[START OF Records provided]
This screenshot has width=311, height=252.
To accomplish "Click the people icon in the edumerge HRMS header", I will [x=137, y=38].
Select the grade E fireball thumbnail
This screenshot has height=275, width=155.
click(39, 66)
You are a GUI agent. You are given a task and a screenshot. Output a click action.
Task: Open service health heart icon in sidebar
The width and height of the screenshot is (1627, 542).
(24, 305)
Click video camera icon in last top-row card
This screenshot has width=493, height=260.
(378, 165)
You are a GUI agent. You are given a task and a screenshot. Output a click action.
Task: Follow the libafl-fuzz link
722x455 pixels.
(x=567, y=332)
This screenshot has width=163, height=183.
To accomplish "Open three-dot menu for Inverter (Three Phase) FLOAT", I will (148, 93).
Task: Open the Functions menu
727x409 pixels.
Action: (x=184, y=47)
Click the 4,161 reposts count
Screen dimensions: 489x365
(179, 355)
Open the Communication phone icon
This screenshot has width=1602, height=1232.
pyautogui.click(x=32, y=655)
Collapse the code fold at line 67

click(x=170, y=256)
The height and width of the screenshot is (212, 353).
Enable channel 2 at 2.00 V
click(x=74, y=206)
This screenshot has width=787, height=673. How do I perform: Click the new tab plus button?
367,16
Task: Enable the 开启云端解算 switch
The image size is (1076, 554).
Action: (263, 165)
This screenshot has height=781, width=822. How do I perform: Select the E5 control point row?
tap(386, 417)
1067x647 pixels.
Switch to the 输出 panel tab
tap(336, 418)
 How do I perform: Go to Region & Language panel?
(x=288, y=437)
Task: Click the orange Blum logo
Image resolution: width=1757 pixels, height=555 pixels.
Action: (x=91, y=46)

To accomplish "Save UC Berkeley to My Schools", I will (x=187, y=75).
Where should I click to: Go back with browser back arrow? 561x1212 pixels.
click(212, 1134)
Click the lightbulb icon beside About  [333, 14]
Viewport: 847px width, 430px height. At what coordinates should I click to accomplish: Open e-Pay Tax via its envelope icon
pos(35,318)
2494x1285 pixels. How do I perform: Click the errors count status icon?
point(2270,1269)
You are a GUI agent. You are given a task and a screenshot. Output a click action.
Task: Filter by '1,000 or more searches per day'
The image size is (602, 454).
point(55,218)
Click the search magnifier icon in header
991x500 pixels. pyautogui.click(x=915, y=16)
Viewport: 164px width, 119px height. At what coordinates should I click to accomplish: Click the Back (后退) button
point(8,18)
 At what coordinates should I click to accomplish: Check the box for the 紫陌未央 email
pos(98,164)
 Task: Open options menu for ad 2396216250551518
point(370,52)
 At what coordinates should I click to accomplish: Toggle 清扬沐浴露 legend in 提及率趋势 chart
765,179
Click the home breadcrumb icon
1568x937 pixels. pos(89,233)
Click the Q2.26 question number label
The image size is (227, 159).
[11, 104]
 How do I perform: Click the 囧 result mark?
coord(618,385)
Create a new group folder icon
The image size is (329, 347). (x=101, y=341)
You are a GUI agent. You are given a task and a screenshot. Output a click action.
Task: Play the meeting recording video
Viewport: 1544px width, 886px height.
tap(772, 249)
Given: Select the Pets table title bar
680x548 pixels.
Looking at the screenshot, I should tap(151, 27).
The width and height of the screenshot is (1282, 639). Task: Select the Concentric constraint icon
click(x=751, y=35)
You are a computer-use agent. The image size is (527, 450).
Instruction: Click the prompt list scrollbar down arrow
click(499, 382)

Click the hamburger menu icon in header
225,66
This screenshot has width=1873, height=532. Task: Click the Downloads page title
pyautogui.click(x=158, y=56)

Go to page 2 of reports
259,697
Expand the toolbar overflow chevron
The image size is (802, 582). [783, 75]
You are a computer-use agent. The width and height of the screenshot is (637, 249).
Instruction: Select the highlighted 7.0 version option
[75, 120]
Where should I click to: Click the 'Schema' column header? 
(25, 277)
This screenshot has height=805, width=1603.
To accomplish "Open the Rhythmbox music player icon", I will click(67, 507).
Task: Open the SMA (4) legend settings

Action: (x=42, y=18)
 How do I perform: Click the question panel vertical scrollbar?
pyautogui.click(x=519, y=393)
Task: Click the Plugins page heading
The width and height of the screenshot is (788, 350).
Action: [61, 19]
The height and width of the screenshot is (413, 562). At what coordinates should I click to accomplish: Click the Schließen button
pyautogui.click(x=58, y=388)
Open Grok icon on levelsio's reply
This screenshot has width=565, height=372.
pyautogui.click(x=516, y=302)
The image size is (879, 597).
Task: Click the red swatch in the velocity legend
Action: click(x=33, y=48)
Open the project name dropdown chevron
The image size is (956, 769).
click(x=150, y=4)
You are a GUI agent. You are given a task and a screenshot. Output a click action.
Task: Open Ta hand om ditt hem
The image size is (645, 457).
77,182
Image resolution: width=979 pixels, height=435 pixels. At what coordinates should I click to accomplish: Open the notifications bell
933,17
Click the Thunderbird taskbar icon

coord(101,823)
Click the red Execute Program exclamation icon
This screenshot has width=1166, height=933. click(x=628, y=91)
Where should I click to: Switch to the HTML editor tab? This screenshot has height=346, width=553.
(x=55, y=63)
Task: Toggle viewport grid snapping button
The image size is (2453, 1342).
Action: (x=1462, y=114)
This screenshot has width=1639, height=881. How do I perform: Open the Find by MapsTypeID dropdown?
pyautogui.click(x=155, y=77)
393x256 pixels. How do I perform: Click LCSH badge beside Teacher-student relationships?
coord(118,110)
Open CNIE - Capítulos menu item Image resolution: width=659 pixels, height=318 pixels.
[END OF Records provided]
→ Problem to work on
Reproduce all of the records above, replacing "click action" with "tap action" wherever it occurs and leaving everything else unchanged.

→ The answer
This screenshot has width=311, height=252.
To accomplish "Click the people icon in the edumerge HRMS header", I will [x=137, y=38].
Select the grade E fireball thumbnail
This screenshot has height=275, width=155.
click(39, 66)
You are a GUI agent. You are given a task and a screenshot. Output a tap action.
Task: Open service health heart icon in sidebar
The width and height of the screenshot is (1627, 542).
(24, 305)
Click video camera icon in last top-row card
This screenshot has width=493, height=260.
(378, 165)
You are a GUI agent. You are given a task and a screenshot. Output a tap action.
Task: Follow the libafl-fuzz link
722x455 pixels.
(x=567, y=332)
This screenshot has width=163, height=183.
To accomplish "Open three-dot menu for Inverter (Three Phase) FLOAT", I will (148, 93).
Task: Open the Functions menu
727x409 pixels.
Action: (x=184, y=47)
Click the 4,161 reposts count
Screen dimensions: 489x365
(179, 355)
Open the Communication phone icon
This screenshot has width=1602, height=1232.
pyautogui.click(x=32, y=655)
Collapse the code fold at line 67

click(x=170, y=256)
The height and width of the screenshot is (212, 353).
Enable channel 2 at 2.00 V
click(x=74, y=206)
This screenshot has width=787, height=673. How do I perform: Click the new tab plus button?
367,16
Task: Enable the 开启云端解算 switch
The image size is (1076, 554).
Action: (263, 165)
This screenshot has height=781, width=822. How do I perform: Select the E5 control point row?
tap(386, 417)
1067x647 pixels.
Switch to the 输出 panel tab
tap(336, 418)
 How do I perform: Go to Region & Language panel?
(x=288, y=437)
Task: Click the orange Blum logo
Image resolution: width=1757 pixels, height=555 pixels.
Action: (x=91, y=46)

To accomplish "Save UC Berkeley to My Schools", I will (x=187, y=75).
Where should I click to: Go back with browser back arrow? 561x1212 pixels.
click(212, 1134)
Click the lightbulb icon beside About  [333, 14]
Viewport: 847px width, 430px height. At what coordinates should I click to accomplish: Open e-Pay Tax via its envelope icon
pos(35,318)
2494x1285 pixels. How do I perform: Click the errors count status icon?
point(2270,1269)
You are a GUI agent. You are given a task and a screenshot. Output a tap action.
Task: Filter by '1,000 or more searches per day'
The image size is (602, 454).
point(55,218)
Click the search magnifier icon in header
991x500 pixels. pyautogui.click(x=915, y=16)
Viewport: 164px width, 119px height. At what coordinates should I click to accomplish: Click the Back (后退) button
point(8,18)
 At what coordinates should I click to accomplish: Check the box for the 紫陌未央 email
pos(98,164)
 Task: Open options menu for ad 2396216250551518
point(370,52)
 At what coordinates should I click to accomplish: Toggle 清扬沐浴露 legend in 提及率趋势 chart
765,179
Click the home breadcrumb icon
1568x937 pixels. pos(89,233)
Click the Q2.26 question number label
The image size is (227, 159).
[11, 104]
 How do I perform: Click the 囧 result mark?
coord(618,385)
Create a new group folder icon
The image size is (329, 347). (x=101, y=341)
You are a GUI agent. You are given a task and a screenshot. Output a tap action.
Task: Play the meeting recording video
Viewport: 1544px width, 886px height.
tap(772, 249)
Given: Select the Pets table title bar
680x548 pixels.
Looking at the screenshot, I should tap(151, 27).
The width and height of the screenshot is (1282, 639). Task: Select the Concentric constraint icon
click(x=751, y=35)
You are a computer-use agent. The image size is (527, 450).
Instruction: Click the prompt list scrollbar down arrow
click(499, 382)

Click the hamburger menu icon in header
225,66
This screenshot has width=1873, height=532. Task: Click the Downloads page title
pyautogui.click(x=158, y=56)

Go to page 2 of reports
259,697
Expand the toolbar overflow chevron
The image size is (802, 582). [783, 75]
You are a computer-use agent. The width and height of the screenshot is (637, 249).
Instruction: Select the highlighted 7.0 version option
[75, 120]
Where should I click to: Click the 'Schema' column header? 
(25, 277)
This screenshot has height=805, width=1603.
To accomplish "Open the Rhythmbox music player icon", I will click(67, 507).
Task: Open the SMA (4) legend settings

Action: (x=42, y=18)
 How do I perform: Click the question panel vertical scrollbar?
pyautogui.click(x=519, y=393)
Task: Click the Plugins page heading
The width and height of the screenshot is (788, 350).
Action: [61, 19]
The height and width of the screenshot is (413, 562). At what coordinates should I click to accomplish: Click the Schließen button
pyautogui.click(x=58, y=388)
Open Grok icon on levelsio's reply
This screenshot has width=565, height=372.
pyautogui.click(x=516, y=302)
The image size is (879, 597).
Task: Click the red swatch in the velocity legend
Action: click(x=33, y=48)
Open the project name dropdown chevron
The image size is (956, 769).
click(x=150, y=4)
You are a GUI agent. You are given a task and a screenshot. Output a tap action.
Task: Open Ta hand om ditt hem
The image size is (645, 457).
77,182
Image resolution: width=979 pixels, height=435 pixels. At what coordinates should I click to accomplish: Open the notifications bell
933,17
Click the Thunderbird taskbar icon

coord(101,823)
Click the red Execute Program exclamation icon
This screenshot has width=1166, height=933. click(x=628, y=91)
Where should I click to: Switch to the HTML editor tab? This screenshot has height=346, width=553.
(x=55, y=63)
Task: Toggle viewport grid snapping button
The image size is (2453, 1342).
Action: (x=1462, y=114)
This screenshot has width=1639, height=881. How do I perform: Open the Find by MapsTypeID dropdown?
pyautogui.click(x=155, y=77)
393x256 pixels. How do I perform: Click LCSH badge beside Teacher-student relationships?
coord(118,110)
Open CNIE - Capítulos menu item Image resolution: width=659 pixels, height=318 pixels.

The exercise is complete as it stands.